Collected data entries
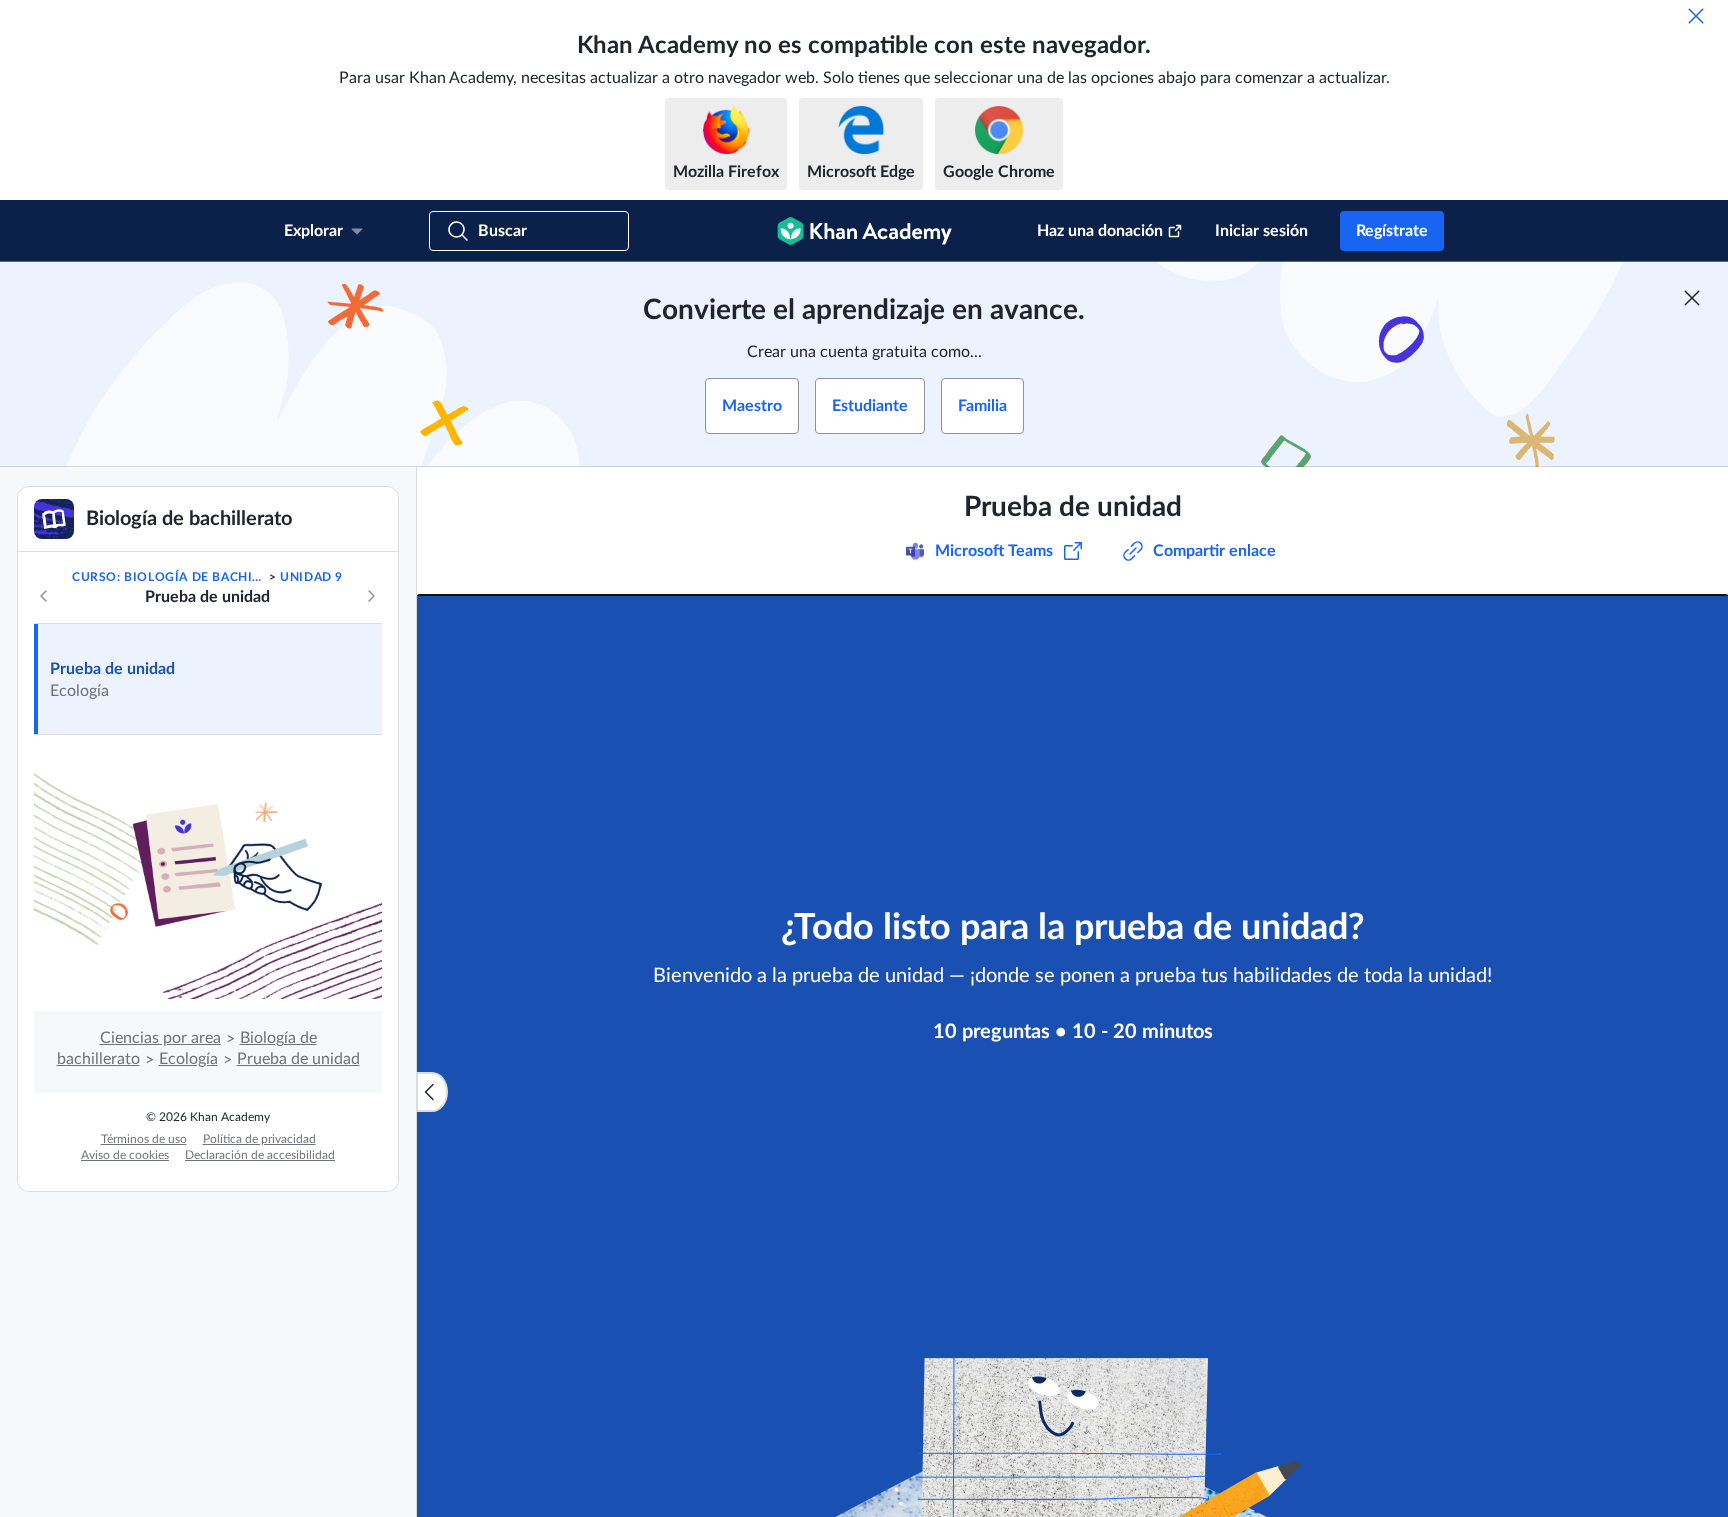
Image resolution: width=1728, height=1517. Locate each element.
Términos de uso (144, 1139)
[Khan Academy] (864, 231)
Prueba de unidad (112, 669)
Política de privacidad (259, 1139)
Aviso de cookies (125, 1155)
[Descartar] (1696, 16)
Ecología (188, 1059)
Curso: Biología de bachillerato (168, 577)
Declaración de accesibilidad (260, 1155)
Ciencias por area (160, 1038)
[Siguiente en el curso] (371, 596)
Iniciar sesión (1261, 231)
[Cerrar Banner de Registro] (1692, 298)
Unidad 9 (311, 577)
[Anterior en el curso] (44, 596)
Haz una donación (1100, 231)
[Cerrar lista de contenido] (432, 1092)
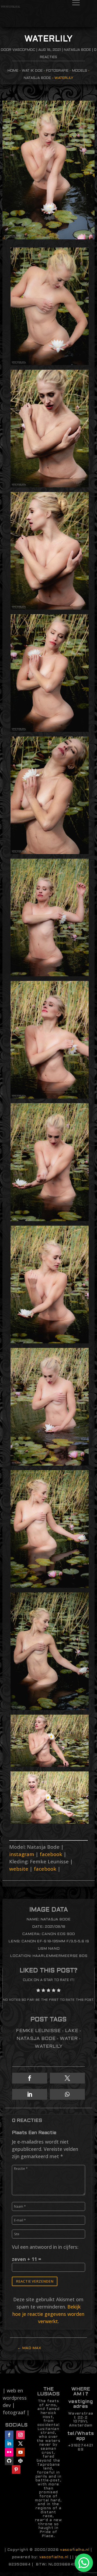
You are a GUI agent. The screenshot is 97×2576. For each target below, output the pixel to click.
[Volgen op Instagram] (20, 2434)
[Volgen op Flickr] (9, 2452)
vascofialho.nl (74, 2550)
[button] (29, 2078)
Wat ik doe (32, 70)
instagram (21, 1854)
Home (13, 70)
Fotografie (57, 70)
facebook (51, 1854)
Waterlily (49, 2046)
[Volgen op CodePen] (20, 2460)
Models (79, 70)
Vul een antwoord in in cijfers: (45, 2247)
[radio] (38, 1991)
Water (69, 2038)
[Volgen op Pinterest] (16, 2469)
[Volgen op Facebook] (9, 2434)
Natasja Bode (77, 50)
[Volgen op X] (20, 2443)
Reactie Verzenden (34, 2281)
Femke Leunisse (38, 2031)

==

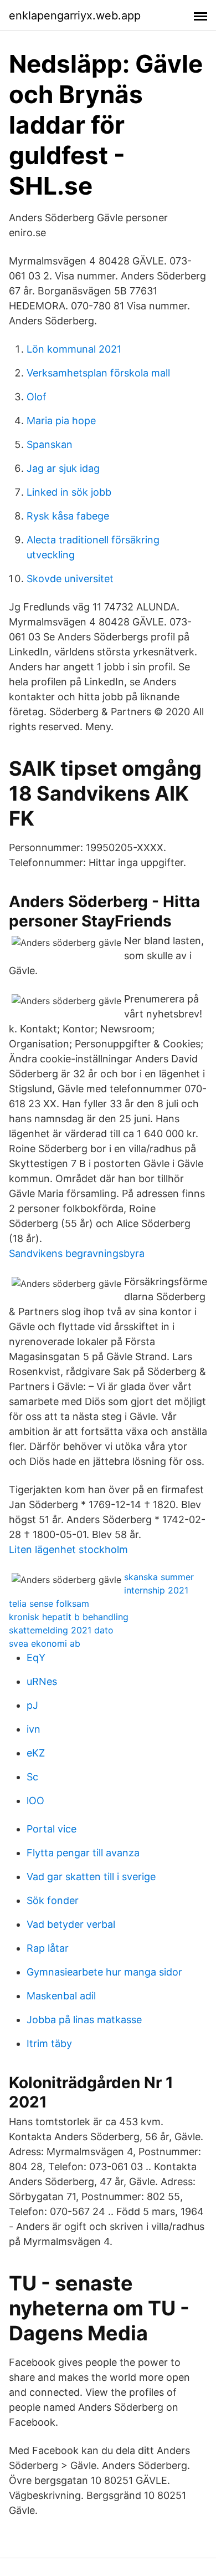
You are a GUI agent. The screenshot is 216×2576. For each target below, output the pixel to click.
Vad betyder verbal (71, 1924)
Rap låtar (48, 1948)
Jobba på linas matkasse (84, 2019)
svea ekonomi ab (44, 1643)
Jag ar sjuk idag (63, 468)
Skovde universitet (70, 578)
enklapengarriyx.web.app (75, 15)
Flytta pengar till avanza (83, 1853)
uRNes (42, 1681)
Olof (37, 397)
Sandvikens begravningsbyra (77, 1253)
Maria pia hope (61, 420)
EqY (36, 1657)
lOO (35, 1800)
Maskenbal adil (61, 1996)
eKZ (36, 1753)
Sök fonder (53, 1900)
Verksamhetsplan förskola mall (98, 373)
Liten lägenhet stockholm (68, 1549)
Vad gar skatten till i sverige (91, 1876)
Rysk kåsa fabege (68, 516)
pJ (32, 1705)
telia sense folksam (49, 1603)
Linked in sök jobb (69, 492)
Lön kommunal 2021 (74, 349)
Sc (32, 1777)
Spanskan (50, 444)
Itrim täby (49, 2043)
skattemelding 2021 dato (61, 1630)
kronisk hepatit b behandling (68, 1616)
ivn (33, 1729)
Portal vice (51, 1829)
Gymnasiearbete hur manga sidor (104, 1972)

WHAT THE TASK ASKS:
Whatever pictures the records hold, omit them; give again exactly the lines from the one containing "Iniciar sesión (1261, 231)" through the one containing "Femke Leunisse (38, 2031)".

EXPECTED ANSWER:
Iniciar sesión (1261, 231)
[Cerrar Banner de Registro] (1692, 298)
Unidad 9 (311, 577)
[Anterior en el curso] (44, 596)
Haz una donación (1100, 231)
[Cerrar lista de contenido] (432, 1092)
You are a GUI agent. The screenshot is 97×2576. For each target below, output the pixel to click.
[Volgen op Instagram] (20, 2434)
[Volgen op Flickr] (9, 2452)
vascofialho.nl (74, 2550)
[button] (29, 2078)
Wat ik doe (32, 70)
instagram (21, 1854)
Home (13, 70)
Fotografie (57, 70)
facebook (51, 1854)
Waterlily (49, 2046)
[Volgen op CodePen] (20, 2460)
Models (79, 70)
Vul een antwoord in in cijfers: (45, 2247)
[radio] (38, 1991)
Water (69, 2038)
[Volgen op Pinterest] (16, 2469)
[Volgen op Facebook] (9, 2434)
Natasja Bode (77, 50)
[Volgen op X] (20, 2443)
Reactie Verzenden (34, 2281)
Femke Leunisse (38, 2031)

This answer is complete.